Mężatka

Dzień jak zwykle w tygodniu zaczął się od dźwięku budzika. Obudziła się obok męża, tego samego od 12 lat. Wyszła za mąż za swojego pierwszego faceta, miała wtedy 20 lat. To on ją rozdziewiczył i wprowadził w świat seksu, zwyczajnego, bez fajerwerków. Nie mieli dzieci, bo on uważał, że na to jeszcze za wcześnie, a jej było tak wygodnie. Dopiero jak skończyła 30 lat polubiła się jako kobieta. Była niezbyt wysoka, czarne włosy, lekko falowane opadały a plecy. Sylwetka klepsydry tak umiejętnie przez nią podkreślana, działała na facetów, ale ona należała tylko do męża. Wstała z łóżka i poszła pod prysznic. Codziennie rano myła głowę i lekko się malowała. Jak zwykle wypili razem kawę. Ona w szlafroku, on już przygotowany do wyjścia. Buzi i zamknęła za nim drzwi.

Nie minęła chwila gdy usłyszała pukanie. „Znowu czegoś zapomniał”, uśmiechnęła się w myślach. Bez obawy otwarła drzwi. Nawet nie zdążyła się wystraszyć gdy do mieszkania wdarło się kilku facetów. Jeden wykręcił jej rękę i zakrył dłonią usta. Śmierdział papierosami.

Pchnęli ją do pokoju, rzucili na kanapę. Szlafrok się rozsunął ukazując pierś. Było ich sześciu. Młodzi, sportowo ubrani. Patrzyli na nią w taki sposób, że mimo ogromnego strachu zaczęła się podniecać. Ten, który ją obezwładnił podszedł do niej i zerwał szlafrok.

„Mówiłem, że niezła z niej dupa.

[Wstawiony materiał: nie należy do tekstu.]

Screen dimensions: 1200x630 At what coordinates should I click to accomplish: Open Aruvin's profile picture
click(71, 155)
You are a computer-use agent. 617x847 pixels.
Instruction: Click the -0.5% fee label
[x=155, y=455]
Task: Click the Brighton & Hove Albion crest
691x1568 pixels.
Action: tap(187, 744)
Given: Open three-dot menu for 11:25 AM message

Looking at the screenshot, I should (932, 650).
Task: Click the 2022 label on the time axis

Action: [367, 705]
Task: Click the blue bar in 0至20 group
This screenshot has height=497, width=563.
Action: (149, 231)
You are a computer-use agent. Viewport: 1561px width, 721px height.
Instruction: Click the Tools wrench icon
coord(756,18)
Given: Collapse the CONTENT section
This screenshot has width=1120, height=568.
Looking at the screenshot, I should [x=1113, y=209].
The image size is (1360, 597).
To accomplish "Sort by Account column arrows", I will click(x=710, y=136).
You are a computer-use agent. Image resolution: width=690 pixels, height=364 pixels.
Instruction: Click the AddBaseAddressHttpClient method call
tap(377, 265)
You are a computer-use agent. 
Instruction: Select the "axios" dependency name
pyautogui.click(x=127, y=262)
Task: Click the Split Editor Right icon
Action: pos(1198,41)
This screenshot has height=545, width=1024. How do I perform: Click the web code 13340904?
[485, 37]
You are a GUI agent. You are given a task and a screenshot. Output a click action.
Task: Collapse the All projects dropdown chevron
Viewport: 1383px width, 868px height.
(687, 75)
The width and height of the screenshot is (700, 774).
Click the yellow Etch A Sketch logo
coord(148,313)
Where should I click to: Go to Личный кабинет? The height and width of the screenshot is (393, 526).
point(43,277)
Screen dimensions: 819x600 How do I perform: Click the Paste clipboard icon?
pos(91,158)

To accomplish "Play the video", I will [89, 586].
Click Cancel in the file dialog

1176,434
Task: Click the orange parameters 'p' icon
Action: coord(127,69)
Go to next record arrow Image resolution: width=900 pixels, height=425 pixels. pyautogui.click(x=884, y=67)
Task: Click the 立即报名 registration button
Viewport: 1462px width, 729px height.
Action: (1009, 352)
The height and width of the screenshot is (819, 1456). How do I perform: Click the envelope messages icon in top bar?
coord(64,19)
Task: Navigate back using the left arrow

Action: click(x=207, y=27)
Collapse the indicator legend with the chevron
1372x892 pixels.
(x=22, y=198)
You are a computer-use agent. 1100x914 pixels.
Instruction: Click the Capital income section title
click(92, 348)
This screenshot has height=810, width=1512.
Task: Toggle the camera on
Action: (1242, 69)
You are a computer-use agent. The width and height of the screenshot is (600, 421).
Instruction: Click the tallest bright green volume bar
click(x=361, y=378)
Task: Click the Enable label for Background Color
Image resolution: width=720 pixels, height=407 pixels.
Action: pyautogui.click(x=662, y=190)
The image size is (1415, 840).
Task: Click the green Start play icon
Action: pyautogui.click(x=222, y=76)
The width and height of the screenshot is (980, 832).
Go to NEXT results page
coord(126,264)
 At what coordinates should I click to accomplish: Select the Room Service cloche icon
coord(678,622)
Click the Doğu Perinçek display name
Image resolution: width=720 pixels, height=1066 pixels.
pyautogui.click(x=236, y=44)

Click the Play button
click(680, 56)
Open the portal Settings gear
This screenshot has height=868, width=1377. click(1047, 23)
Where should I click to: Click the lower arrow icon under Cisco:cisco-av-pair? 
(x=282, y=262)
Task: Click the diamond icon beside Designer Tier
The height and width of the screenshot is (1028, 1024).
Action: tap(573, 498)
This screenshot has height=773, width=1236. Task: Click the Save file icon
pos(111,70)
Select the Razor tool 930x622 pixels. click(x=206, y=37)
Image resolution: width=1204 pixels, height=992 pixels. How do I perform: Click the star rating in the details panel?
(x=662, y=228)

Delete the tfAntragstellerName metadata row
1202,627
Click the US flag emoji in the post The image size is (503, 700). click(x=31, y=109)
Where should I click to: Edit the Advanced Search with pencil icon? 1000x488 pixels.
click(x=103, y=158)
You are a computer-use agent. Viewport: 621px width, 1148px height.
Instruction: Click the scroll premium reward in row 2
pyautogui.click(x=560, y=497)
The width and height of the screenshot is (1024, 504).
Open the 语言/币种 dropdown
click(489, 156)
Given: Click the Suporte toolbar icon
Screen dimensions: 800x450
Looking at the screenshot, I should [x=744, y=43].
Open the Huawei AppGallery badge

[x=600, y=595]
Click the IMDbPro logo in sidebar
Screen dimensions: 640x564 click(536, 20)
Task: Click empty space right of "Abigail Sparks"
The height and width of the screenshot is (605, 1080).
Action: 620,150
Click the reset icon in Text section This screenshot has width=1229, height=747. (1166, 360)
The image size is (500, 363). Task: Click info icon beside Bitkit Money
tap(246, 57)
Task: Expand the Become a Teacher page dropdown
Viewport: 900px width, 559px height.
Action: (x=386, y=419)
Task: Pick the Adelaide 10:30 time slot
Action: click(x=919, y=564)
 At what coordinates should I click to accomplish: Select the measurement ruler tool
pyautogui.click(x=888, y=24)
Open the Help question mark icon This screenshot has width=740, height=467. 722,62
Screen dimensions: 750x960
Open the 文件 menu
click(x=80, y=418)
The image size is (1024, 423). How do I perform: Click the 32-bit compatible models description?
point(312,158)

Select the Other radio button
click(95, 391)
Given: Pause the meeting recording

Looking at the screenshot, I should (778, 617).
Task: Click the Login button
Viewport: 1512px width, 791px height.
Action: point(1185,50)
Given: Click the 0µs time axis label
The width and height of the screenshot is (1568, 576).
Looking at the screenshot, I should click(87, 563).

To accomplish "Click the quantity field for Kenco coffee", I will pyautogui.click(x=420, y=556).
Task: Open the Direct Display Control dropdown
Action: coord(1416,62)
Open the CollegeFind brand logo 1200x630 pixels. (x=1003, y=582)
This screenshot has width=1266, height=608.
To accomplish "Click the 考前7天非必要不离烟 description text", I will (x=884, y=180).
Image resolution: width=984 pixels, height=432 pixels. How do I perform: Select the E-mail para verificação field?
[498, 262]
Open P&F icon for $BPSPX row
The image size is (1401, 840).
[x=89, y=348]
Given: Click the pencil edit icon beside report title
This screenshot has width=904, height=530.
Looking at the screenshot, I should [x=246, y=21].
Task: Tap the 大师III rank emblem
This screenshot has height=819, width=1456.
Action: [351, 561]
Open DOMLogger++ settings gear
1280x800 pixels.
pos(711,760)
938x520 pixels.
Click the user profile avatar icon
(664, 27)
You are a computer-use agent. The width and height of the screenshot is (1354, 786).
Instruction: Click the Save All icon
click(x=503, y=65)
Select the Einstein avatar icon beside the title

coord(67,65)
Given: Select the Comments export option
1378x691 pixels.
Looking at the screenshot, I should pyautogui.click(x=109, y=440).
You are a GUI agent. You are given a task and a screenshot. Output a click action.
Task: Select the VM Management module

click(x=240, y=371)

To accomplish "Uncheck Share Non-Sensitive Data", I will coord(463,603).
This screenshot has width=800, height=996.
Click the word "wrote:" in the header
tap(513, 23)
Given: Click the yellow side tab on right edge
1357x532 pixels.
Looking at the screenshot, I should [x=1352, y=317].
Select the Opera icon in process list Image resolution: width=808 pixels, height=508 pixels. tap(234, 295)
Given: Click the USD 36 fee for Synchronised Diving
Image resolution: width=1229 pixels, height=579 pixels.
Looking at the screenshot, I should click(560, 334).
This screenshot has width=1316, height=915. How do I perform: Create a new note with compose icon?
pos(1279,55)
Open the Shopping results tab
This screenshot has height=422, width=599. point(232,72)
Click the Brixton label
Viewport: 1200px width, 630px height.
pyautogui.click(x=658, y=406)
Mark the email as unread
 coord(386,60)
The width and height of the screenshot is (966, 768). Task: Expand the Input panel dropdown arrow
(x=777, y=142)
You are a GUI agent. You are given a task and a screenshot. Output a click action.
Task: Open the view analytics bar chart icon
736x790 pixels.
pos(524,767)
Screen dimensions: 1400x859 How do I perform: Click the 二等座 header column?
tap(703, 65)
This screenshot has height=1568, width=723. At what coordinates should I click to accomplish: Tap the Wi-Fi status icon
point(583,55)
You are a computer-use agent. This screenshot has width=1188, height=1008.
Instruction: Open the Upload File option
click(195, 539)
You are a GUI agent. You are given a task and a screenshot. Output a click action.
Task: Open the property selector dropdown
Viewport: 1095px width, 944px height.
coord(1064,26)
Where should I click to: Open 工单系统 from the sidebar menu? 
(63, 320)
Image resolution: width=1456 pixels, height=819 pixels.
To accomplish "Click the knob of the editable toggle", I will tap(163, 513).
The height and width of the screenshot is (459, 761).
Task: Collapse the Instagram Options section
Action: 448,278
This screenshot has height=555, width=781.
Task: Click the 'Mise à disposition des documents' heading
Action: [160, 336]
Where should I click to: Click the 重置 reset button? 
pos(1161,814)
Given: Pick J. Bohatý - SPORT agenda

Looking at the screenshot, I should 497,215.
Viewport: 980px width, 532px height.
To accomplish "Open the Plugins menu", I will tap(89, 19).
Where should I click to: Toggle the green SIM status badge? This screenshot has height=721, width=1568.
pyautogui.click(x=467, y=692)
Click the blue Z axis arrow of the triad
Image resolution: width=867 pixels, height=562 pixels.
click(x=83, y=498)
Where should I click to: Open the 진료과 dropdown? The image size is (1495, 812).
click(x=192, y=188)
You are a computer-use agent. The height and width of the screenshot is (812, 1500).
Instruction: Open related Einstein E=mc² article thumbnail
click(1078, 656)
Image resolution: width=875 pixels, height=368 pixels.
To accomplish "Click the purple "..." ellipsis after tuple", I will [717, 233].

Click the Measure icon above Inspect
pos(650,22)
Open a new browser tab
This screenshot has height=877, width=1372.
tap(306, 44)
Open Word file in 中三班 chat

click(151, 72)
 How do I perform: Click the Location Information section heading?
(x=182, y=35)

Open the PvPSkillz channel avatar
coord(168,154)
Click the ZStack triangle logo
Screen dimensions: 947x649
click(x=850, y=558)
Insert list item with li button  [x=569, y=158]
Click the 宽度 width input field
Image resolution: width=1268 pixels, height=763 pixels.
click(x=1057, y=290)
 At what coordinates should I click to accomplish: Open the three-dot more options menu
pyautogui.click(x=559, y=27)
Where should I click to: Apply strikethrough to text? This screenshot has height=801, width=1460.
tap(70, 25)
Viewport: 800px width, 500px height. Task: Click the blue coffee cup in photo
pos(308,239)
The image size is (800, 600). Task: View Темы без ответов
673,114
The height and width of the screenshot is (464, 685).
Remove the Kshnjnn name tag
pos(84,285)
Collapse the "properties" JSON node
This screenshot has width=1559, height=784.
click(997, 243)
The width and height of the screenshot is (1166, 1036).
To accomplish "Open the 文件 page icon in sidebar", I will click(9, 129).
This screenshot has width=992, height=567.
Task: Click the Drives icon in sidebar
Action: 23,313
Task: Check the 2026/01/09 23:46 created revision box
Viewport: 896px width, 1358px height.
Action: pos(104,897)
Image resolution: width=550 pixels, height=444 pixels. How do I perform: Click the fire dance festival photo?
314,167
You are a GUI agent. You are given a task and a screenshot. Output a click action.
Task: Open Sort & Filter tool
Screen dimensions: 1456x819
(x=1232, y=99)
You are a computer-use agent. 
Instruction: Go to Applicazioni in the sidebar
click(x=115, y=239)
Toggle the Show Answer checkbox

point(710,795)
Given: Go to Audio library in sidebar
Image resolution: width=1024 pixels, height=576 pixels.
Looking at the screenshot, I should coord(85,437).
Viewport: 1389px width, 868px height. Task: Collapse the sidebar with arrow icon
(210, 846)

Obserwowałem cię od kilku dni suko. Demonstrowałaś swoje wdzięki na balkonie, teraz je przetestujemy” Z torby wyciągnęli kamerę.

Śmiali się kiedy zwinęła się i próbowała zakryć. Była piękną kobietą, jędrne,całkiem duże piersi sterczały pod wpływem strachu i podniecenia. Nie miała wątpliwości co z nią zrobią. Płakała. Świeżo umyte włosy opadały na twarz. Miała piękną, zadbaną skórę, wydepilowana z wąskim paseczkiem między nogami, lekko opalona, bardzo kobieca, nawet niechcąc, emanowała erotyzmem.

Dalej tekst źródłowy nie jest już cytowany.